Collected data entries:
======

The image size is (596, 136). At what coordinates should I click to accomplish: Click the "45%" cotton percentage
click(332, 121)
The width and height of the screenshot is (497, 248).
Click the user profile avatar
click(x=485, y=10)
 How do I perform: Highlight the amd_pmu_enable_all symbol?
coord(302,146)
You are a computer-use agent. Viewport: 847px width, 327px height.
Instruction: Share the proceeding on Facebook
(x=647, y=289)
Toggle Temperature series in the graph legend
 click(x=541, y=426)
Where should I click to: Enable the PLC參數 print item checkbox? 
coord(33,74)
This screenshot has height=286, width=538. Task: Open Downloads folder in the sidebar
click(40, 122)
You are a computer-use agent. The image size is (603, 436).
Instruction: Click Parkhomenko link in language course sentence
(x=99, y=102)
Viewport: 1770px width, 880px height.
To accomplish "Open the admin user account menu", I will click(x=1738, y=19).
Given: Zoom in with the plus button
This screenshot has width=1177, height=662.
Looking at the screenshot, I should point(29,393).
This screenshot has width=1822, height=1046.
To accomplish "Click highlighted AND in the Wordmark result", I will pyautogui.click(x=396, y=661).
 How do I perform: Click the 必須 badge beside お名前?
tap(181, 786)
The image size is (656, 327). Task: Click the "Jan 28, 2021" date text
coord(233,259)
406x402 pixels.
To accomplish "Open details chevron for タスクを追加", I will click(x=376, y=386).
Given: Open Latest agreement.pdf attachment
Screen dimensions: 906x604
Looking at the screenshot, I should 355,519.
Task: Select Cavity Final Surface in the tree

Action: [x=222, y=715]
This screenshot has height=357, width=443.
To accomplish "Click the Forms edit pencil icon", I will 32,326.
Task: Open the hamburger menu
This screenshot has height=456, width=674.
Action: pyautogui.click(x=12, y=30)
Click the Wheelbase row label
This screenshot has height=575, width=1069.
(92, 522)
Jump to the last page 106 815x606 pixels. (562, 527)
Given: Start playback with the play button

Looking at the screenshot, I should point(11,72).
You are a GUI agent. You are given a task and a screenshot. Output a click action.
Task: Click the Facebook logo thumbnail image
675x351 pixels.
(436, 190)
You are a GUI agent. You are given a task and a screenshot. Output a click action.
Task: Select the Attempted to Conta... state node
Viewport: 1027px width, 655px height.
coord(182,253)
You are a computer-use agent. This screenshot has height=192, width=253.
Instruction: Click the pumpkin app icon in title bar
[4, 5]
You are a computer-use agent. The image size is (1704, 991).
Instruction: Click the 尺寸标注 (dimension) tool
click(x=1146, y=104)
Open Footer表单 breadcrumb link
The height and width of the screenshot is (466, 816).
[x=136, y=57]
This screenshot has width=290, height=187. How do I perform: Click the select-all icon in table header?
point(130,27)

======

All lines of the records containing "will" should be shown.

Written answer:
To accomplish "Open the admin user account menu", I will click(x=1738, y=19).
To accomplish "Click highlighted AND in the Wordmark result", I will pyautogui.click(x=396, y=661).
To accomplish "Open details chevron for タスクを追加", I will click(x=376, y=386).
To accomplish "Click the Forms edit pencil icon", I will 32,326.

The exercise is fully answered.